# [Problem to work on]
Please reproduce the listing word for word. Pictures stay out.

# [Records supplied]
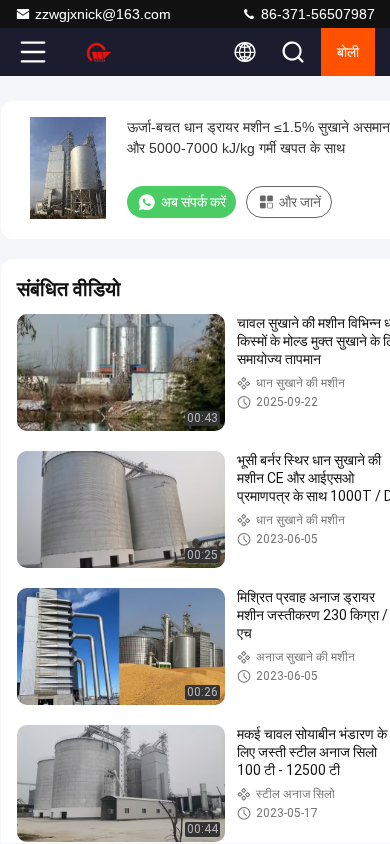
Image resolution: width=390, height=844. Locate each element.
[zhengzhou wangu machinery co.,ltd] (99, 52)
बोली (348, 52)
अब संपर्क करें (193, 202)
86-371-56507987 (316, 14)
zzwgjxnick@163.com (103, 14)
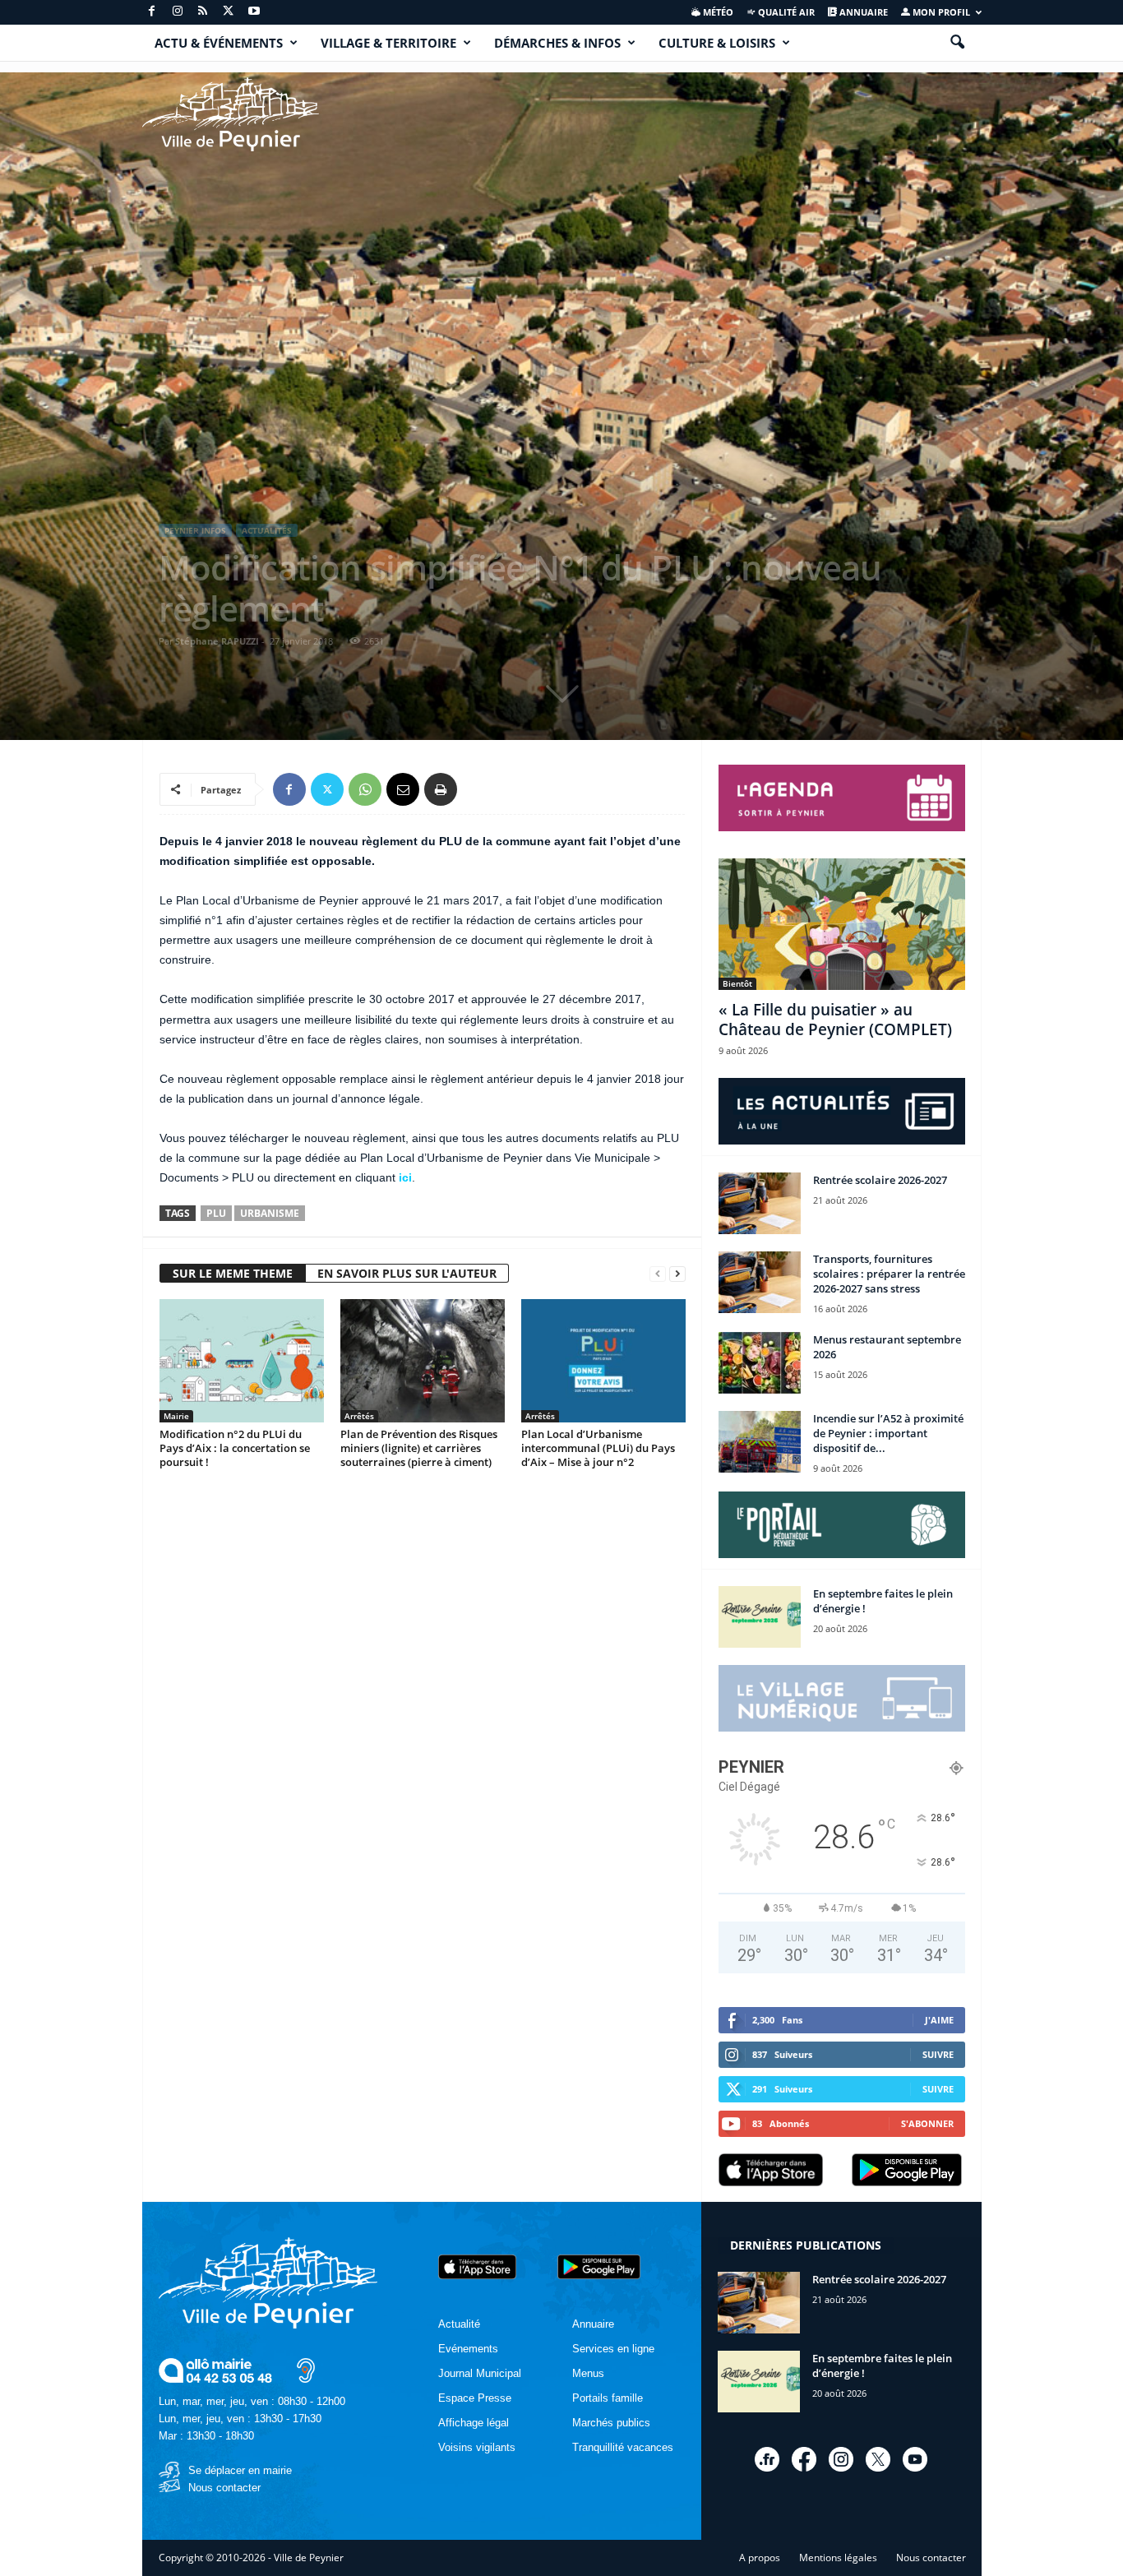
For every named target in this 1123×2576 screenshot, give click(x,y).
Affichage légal (473, 2422)
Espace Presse (474, 2398)
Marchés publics (611, 2422)
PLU (216, 1213)
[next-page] (677, 1274)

# [Response]
Image resolution: width=390, height=844. Locate each element.
[zhengzhou wangu machinery co.,ltd] (99, 52)
बोली (348, 52)
अब संपर्क करें (193, 202)
86-371-56507987 (316, 14)
zzwgjxnick@163.com (103, 14)
For every named target in this 1123×2576 screenshot, give click(x,y).
Affichage légal (473, 2422)
Espace Presse (474, 2398)
Marchés publics (611, 2422)
PLU (216, 1213)
[next-page] (677, 1274)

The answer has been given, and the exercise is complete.